TRECHO -

╭──

Por
caminhos tortos, Joaquim Nabuco teve uma das suas iluminações quando escreveu:
“A escravidão permanecerá por muito tempo como a característica nacional do
Brasil”.
Sim,
por caminhos tortos, porque depois de uma frase tão magnífica, de gênio do
futuro, Joaquim Nabuco sem pausa continuou, num encanto que esconde a
crueldade:
“Ela
(a escravidão) espalhou por nossas vastas solidões uma grande suavidade; seu
contato foi a primeira forma que recebeu a natureza virgem do país, e foi a que
ele guardou; ela povoou-o como se fosse uma religião natural e viva, com os
seus mitos, suas legendas, seus encantamentos; insuflou-lhe sua alma infantil,
suas tristezas sem pesar, suas lágrimas sem amargor…”.
Penso
na primeira frase de Nabuco, a da escravidão como característica do Brasil,
depois que o Congresso deu um primeiro passo para a superação da herança
maldita.
Não
quero falar aqui sobre as conquistas legais para as empregadas domésticas, da
nova lei sobre a qual os jornais tanto falaram como um aviso: “patroas,
cuidado, domésticas agora têm direitos”.
Falo
e penso nas empregadas que vi e tenho visto no Recife e em São Paulo.
No
aeroporto de Guarulhos eu vi Danielle Winits, a famosa atriz da Globo, muito
envolvida com o seu notebook, concentradíssima, enquanto o filhinho de cabelos
louros berrava.
Para
quê? A sua empregada, vestida em odioso e engomado uniforme, aquele que anuncia
“sou de outra classe”, cuidava para que a perdida beleza da atriz não fosse
importunada.
Tão
natural… os fãs de telenovelas não viam nada de mais na mucama no aeroporto,
pois faziam gracinhas para o bobinho lindinho.
Em
outra ocasião, numa terça-feira de carnaval à noite, vi no Recife uma jovem à
minha frente, empenhada em ver a passagem de um maracatu.
Tão
africano, não é?
Junto
a ela uma senhora – desta vez sem uniforme, mas carregando no rosto e modos a
servidão – abrigava nos braços um bebê.
Os
tambores, as fantasias, eram de matar qualquer atenção dirigida à criança, que
afinal estava bem cuidada, sob uma corda invisível que amarrava a empregada.

╰──

DADOS APRESENTADOS -
╭──

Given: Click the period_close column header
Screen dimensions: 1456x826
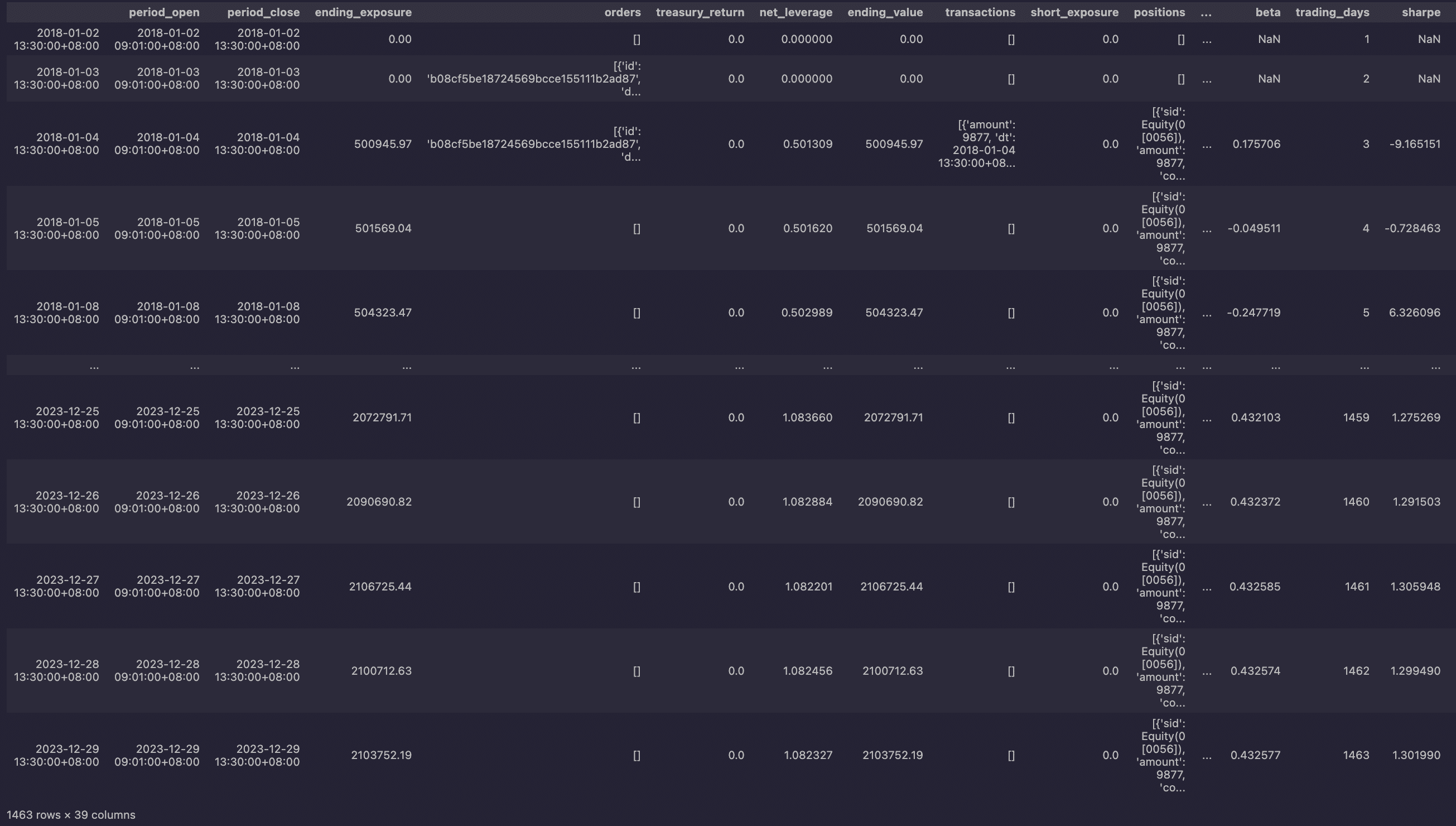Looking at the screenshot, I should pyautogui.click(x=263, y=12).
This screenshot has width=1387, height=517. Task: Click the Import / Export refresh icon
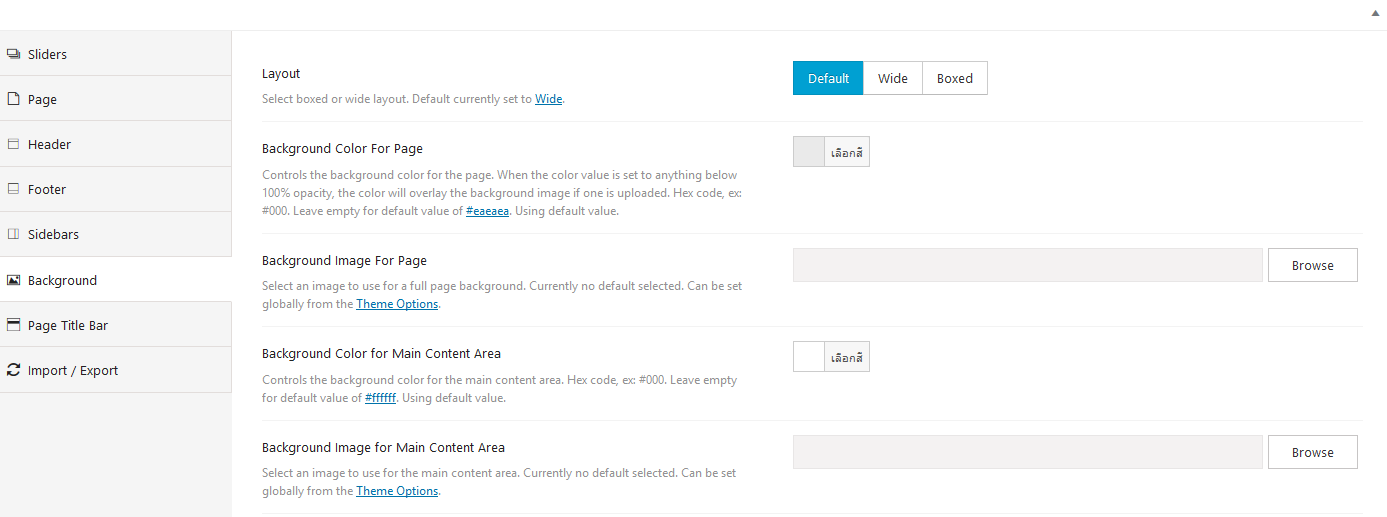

╰──

PROBLEMA BREVE - Prossiga o texto sobre a herança da escravidão no trabalho doméstico, começando logo após a última frase apresentada.

RESPOSTA AO EXERCÍCIO -
Então
eu, no limite da raiva, oferecei o meu lugar à sua escrava sobrevivente, com a
frase: “a senhora, por favor, venha com o seu filho aqui para a frente”.
A
empregada quis se explicar, coitada, morta de vergonha, enquanto a doce mamãe
não entendia o chamamento irônico, pois me olhava como se eu fosse um marciano.
Espantada,
parecia me dizer: “como o meu filho pode ser dessa aí?”.
O
desconhecimento de direitos elementares às empregadas domésticas, como
privacidade, respeito, a falta de atenção para ver nelas uma pessoa igual aos
patrões, creio que sobreviverá até mesmo à nova lei.
É
histórico no Brasil, atravessa gerações e atinge até mesmo os mais jovens e
pessoas que se declaram à esquerda.
É
como se estivesse no sangue, como se fosse genético, de um caráter
irreprimível.
Até
antes delas vão a democracia e a igualdade.
A
partir delas é outra história.
Quantas
vezes vemos nos restaurantes jovens casais com suas lindas crias, tendo ao lado
as escravas, que nem sequer têm direito a provar da bebida e da comida?
Isso
nos domingos e feriados, pois esses são os dias das patroazinhas se divertirem.
É
justo, não é?
O
feminismo se faz para que mulheres sejam cidadãs, mas a cidadania só alcança os
iguais, é claro.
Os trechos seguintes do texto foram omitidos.